Friday, October 7, 2011

Code Pride

"Oh my gosh, what is that?" I peered down the ambulance bay tunnel and saw the EMS team running, one of them making compressions on the chest of a man on the gurney.  "There's a code coming!"

Charge nurse quickly pulled a patient out of critical care in time for us to pull a new bed for our new patient.  He was undeniably over 400lb, maybe even 500, and that's not counting the missing portions of his legs below the knees.  Foul, cloudy urine was everywhere and the tangy, musky odor saturated the air, causing more than one nurse to wretch.  The EMT was making half-effort compressions, trying to keep his already urine-soaked body far away from the patient.  He was visibly repulsed and his interest in pretending to do energetic compressions in front of us was waning.  "You wanna take over?" he asked hopefully.  "Not until he's transferred to our bed," I replied coldly.  It took six of us to safely move the large body over to the bed, whence I placed him quickly on the monitor and jumped up, straddling his shoulder.  His large arms were heavy and hung down the side, limiting the space I had.  A foul smell arose from my plastic garment as his sweat rubbed onto me.  "Begin compressions!" And so I began.

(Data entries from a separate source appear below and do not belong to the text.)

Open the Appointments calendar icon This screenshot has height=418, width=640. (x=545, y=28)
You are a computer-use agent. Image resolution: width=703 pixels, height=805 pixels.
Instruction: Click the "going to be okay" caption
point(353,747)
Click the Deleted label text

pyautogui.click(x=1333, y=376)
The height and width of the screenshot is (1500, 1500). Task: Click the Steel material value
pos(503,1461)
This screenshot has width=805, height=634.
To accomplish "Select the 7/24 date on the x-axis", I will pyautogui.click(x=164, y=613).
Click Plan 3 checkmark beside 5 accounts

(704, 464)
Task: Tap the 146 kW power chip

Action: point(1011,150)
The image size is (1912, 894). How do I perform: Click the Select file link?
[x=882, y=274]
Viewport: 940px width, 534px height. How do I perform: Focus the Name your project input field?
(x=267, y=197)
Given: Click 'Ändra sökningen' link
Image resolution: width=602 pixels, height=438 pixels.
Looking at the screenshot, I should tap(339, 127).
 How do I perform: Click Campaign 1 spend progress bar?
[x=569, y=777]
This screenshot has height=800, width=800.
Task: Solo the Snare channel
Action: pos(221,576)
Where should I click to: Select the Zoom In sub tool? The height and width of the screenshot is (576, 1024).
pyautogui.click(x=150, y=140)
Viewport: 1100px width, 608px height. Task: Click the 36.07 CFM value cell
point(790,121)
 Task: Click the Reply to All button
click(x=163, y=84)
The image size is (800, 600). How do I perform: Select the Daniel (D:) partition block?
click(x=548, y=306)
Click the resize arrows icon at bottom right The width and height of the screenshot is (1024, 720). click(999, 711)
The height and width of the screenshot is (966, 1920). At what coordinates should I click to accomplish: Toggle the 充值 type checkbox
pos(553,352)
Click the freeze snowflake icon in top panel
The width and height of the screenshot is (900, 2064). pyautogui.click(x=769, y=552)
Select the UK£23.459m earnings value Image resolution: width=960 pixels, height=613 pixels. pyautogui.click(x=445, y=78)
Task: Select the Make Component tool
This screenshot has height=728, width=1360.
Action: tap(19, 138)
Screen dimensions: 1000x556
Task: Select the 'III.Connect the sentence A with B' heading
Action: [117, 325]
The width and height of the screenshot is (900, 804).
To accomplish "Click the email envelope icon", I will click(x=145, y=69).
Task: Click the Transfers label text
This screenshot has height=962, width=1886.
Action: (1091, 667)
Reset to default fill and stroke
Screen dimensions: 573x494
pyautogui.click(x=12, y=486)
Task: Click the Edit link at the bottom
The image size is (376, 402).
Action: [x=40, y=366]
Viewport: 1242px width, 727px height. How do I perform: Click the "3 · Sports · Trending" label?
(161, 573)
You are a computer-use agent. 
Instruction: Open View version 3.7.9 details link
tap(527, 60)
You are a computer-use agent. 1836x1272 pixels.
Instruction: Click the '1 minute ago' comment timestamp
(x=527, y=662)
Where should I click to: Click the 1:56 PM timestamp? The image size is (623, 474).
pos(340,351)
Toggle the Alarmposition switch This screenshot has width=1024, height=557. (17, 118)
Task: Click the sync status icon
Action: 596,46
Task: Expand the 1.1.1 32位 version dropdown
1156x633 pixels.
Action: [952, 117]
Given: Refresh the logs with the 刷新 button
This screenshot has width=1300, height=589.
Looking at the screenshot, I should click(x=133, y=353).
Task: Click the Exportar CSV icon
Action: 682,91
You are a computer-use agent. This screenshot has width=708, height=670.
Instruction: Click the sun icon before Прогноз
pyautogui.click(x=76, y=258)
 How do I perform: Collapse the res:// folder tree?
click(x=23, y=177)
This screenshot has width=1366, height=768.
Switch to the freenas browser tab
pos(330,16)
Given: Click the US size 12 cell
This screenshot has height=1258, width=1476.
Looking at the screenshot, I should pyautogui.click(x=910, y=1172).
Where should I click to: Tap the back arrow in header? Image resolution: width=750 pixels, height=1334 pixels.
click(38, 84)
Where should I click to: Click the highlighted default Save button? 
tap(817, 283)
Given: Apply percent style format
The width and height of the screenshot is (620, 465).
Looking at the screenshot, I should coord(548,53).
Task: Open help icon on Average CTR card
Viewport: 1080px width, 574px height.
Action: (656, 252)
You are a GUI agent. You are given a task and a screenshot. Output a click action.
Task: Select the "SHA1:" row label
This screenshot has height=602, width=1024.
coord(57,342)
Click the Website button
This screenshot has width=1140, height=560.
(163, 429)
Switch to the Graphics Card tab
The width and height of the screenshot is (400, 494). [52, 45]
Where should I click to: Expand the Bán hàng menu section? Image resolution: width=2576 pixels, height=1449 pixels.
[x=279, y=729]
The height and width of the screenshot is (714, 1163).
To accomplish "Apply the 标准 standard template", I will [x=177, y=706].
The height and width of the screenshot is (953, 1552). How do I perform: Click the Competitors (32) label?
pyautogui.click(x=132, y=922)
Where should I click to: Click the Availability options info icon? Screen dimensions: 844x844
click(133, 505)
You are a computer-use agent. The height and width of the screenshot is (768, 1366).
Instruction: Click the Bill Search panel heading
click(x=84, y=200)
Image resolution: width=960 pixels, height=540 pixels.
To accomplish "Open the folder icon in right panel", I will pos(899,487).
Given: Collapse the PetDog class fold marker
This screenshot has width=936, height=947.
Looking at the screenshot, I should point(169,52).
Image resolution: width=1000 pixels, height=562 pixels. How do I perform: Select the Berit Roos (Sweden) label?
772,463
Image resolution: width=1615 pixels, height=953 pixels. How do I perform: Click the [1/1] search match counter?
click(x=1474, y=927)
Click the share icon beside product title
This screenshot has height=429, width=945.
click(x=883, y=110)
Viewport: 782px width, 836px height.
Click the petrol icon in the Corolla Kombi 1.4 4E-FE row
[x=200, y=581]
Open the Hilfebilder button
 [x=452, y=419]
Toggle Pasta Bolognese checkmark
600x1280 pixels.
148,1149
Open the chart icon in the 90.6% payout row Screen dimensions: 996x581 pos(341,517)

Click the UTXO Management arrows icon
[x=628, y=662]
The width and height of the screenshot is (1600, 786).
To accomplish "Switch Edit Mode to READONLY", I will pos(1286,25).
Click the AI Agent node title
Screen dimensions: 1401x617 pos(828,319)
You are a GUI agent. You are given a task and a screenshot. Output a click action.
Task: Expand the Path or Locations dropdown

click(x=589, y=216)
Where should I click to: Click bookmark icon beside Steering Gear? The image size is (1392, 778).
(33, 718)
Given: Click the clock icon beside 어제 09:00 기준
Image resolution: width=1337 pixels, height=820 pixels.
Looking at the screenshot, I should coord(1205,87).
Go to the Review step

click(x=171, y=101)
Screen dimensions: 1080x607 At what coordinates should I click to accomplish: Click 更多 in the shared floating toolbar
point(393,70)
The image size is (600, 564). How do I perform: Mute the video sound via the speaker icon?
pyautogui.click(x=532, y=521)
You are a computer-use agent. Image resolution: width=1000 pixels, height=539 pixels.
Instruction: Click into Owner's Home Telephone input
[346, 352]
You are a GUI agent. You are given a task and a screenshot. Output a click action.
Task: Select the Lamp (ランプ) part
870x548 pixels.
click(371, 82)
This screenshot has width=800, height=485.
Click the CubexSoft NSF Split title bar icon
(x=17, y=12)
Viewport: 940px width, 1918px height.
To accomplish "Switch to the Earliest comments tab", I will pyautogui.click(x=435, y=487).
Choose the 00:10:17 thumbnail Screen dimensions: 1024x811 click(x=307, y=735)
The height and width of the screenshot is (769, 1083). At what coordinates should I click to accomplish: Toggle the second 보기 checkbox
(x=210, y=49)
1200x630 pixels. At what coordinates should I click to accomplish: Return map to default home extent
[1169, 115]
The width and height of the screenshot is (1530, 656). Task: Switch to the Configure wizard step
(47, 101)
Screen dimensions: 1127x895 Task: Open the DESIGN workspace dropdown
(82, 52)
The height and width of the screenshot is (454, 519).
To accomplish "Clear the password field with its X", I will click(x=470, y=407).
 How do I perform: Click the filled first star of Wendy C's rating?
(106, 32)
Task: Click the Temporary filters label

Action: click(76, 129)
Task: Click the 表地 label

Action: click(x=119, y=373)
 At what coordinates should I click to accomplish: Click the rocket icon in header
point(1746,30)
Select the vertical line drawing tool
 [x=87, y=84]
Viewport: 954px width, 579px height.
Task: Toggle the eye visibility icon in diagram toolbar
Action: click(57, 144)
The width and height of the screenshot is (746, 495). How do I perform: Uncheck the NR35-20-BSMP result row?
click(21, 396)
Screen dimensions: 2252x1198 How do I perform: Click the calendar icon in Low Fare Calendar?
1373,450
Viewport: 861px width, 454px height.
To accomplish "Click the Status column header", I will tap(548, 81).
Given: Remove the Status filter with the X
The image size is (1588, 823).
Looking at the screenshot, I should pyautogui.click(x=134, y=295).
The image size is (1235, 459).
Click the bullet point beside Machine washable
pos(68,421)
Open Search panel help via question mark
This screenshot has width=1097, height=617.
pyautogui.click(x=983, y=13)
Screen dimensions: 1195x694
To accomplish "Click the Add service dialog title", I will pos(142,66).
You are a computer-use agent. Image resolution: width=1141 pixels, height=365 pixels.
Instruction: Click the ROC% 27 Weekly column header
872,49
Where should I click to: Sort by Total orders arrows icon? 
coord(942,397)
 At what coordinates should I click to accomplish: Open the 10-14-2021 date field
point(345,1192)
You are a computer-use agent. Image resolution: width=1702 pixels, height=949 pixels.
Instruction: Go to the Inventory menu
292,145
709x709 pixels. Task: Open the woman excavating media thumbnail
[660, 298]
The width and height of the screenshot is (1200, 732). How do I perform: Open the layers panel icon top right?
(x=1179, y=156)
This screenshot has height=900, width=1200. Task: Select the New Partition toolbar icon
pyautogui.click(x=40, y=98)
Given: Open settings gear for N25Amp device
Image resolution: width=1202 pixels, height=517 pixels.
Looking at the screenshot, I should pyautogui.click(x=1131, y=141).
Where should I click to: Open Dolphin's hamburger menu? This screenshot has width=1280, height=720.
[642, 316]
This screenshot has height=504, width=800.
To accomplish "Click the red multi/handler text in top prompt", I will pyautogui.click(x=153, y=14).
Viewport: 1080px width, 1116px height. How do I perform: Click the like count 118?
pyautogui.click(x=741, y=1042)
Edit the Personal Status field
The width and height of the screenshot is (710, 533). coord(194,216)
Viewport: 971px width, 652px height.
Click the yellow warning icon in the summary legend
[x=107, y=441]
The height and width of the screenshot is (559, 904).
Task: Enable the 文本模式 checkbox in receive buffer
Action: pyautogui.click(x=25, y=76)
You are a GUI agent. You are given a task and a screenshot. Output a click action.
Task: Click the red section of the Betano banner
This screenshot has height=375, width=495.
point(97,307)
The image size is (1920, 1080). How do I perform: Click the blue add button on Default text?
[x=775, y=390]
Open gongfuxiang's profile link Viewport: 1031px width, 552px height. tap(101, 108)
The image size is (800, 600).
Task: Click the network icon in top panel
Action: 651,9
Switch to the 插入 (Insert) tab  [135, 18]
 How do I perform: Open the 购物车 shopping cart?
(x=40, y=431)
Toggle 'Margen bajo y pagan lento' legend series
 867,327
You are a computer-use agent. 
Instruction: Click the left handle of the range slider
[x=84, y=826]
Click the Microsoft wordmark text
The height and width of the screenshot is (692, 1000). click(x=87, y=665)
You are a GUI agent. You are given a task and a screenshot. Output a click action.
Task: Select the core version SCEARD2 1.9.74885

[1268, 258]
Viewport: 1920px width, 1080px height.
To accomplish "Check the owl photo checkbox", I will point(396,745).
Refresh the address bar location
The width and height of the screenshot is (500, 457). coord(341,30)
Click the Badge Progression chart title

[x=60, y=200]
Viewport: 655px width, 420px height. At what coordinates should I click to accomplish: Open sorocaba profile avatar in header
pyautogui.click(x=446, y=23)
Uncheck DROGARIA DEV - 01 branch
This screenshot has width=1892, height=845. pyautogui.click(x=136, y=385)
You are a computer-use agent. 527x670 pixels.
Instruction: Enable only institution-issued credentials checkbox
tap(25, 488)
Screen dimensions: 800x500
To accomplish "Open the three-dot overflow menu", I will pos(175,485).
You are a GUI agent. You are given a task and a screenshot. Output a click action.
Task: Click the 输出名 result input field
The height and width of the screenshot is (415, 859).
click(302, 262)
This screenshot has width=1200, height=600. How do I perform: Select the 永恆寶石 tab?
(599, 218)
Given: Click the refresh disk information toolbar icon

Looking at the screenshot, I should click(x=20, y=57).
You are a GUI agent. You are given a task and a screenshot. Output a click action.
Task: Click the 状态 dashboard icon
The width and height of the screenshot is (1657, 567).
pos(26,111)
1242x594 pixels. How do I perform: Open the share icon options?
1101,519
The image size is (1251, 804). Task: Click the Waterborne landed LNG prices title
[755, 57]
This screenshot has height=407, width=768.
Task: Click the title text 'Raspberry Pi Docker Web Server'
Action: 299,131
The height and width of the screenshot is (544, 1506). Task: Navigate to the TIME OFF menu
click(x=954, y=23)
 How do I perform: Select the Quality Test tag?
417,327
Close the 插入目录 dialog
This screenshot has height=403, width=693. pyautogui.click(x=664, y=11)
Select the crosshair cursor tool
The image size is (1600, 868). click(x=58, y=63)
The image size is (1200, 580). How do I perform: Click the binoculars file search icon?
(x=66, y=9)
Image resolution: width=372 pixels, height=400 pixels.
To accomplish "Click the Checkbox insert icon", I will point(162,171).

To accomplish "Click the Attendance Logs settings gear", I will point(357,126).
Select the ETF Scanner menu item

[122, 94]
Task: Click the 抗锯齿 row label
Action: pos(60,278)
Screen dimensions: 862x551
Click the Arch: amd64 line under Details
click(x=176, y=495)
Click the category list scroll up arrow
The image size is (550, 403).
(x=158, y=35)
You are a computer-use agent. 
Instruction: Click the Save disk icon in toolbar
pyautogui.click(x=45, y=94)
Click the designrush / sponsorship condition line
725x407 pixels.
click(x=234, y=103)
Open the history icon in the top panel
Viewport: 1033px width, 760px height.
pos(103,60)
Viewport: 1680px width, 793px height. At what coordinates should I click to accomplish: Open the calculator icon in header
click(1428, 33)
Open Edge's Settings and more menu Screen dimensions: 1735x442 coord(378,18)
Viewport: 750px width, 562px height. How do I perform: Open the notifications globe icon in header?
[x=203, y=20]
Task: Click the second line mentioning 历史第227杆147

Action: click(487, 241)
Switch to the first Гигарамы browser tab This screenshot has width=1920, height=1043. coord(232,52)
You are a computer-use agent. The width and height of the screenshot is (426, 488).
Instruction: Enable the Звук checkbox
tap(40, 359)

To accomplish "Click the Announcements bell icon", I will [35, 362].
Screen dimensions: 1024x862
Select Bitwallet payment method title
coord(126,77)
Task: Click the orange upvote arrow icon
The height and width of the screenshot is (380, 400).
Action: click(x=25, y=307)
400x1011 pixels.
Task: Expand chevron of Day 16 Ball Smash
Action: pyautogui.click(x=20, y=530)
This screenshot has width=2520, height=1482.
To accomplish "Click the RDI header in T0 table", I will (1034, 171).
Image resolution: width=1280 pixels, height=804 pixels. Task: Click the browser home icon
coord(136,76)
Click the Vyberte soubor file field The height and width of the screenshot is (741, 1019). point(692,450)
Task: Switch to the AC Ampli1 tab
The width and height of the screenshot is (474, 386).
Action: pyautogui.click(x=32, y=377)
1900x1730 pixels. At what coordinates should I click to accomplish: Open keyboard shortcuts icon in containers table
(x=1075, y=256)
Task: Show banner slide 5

Meanwhile, the resident was right next to me with the attending. I could feel his excitement and nervousness at gaining the opportunity to intubate someone.  To young doctors, this was a learning experience and an opportunity to shine, never mind who the patient was.  They obviously didn't identify with this man, who lived a relatively short and limited life.  Huge and diabetic, he lost his legs a few years ago, and ever since, had been immobile.  As he repulsed even the ER team taking care of him, I wonder about the people he knew- whether anyone might have been kind enough to keep him company.  In his final days, he was filthy and had fallen a few times, as his injuries suggested. When he was found by a visiting nurse, he was on the ground.  I breathed rhythmically through my nose as I watched the monitor to make sure my compressions were deep enough though the smell was intensifying.  "Halt compressions!"

The resident had intubated, but there was something wrong.  The tube wasn't down far enough.  The attending moved over and tried to intubate. "Get me the glidoscope," she commanded.  "I can see the cords now." The nurses standing by were nervous- "we need to be doing compressions." "Hold compressions. The cords are *right* there", the attending commanded as she dug the tube down further.  Finally, she looked up, "give me a bougie." By now, I was commanded 3x by various nurses to start compressions, but the attending wouldn't have it. The struggle on her face didn't say whether she was more worried about saving the patient or looking a fool in front of the crowd of people around the bed, but I had my opinions at that moment.  It had now been over two minutes, maybe more since compressions were halted.  I had recovered my breath and was ready to go. "Aha." The attending smiled her beautiful smile- the CO2 detector turned golden- the tube was in, and the patient was still asystolic.

After a few more rounds of compressions, the attending asked, "does anyone object to me calling it?" She called it and everyone scattered, as was customary. Nobody wanted to be stuck with helping clean the crusty, smelly body.  The resident then noticed some blips on the screen that looked like ventricular activity, so he wanted to continue, but was unsure.  "Are you sure? if you want us to continue, then we will continue," the attending prodded, but we could tell she didn't really want to. The resident mumbled something in an embarrassed manner and we did not continue. I was left to clean the body to make it presentable for viewing.  It was just another day in the emergency room, but for this man, it was his last.  They say hearing is the last sense to go- I sure hope he didn't hear what was going on in his last moments with us.